● **Task description**
Skip every line before the one containing "Image resolution: width=1853", then copy that line and the rest of the entries below exactly, through the last line.

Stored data
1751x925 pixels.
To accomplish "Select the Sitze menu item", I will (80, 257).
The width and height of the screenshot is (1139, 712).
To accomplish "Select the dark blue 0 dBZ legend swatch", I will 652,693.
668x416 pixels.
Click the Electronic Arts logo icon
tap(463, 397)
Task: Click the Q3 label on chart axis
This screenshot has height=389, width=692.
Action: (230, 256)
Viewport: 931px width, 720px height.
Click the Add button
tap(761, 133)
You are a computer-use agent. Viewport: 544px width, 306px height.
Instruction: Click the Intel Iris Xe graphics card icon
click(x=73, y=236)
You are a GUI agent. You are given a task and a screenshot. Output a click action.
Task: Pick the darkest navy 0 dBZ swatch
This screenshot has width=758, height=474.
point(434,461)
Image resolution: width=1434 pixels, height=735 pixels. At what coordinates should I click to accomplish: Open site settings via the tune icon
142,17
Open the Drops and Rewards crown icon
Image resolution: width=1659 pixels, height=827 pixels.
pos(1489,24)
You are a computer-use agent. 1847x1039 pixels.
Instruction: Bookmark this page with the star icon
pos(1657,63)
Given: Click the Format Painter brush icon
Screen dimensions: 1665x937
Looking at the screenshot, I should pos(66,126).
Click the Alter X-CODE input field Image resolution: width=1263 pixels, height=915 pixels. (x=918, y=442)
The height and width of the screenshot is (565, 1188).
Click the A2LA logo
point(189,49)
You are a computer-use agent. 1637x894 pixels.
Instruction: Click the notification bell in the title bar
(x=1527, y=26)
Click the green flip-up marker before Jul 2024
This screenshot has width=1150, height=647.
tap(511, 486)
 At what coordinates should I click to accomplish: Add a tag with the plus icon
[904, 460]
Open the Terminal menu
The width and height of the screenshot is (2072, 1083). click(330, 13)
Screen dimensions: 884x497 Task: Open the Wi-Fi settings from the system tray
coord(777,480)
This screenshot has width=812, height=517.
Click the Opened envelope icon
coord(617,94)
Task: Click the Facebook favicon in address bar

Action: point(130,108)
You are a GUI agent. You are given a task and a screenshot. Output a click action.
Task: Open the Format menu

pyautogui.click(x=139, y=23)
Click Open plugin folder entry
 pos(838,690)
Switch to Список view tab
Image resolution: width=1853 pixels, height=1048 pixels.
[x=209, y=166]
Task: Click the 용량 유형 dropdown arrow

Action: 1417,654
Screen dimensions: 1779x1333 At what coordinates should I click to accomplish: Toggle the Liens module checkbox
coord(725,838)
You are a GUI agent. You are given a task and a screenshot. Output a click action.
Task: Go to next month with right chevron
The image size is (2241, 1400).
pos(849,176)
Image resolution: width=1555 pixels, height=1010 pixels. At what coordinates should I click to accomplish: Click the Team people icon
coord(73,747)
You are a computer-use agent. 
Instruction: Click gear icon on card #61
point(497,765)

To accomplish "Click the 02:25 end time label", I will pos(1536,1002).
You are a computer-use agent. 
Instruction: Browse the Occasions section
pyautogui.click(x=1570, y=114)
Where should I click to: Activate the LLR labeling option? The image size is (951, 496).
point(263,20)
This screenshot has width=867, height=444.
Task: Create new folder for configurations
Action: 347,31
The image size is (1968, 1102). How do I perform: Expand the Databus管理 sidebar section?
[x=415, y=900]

● **Expected answer**
Image resolution: width=1853 pixels, height=1048 pixels.
[x=209, y=166]
Task: Click the 용량 유형 dropdown arrow

Action: 1417,654
Screen dimensions: 1779x1333 At what coordinates should I click to accomplish: Toggle the Liens module checkbox
coord(725,838)
You are a GUI agent. You are given a task and a screenshot. Output a click action.
Task: Go to next month with right chevron
The image size is (2241, 1400).
pos(849,176)
Image resolution: width=1555 pixels, height=1010 pixels. At what coordinates should I click to accomplish: Click the Team people icon
coord(73,747)
You are a computer-use agent. 
Instruction: Click gear icon on card #61
point(497,765)

To accomplish "Click the 02:25 end time label", I will pos(1536,1002).
You are a computer-use agent. 
Instruction: Browse the Occasions section
pyautogui.click(x=1570, y=114)
Where should I click to: Activate the LLR labeling option? The image size is (951, 496).
point(263,20)
This screenshot has width=867, height=444.
Task: Create new folder for configurations
Action: 347,31
The image size is (1968, 1102). How do I perform: Expand the Databus管理 sidebar section?
[x=415, y=900]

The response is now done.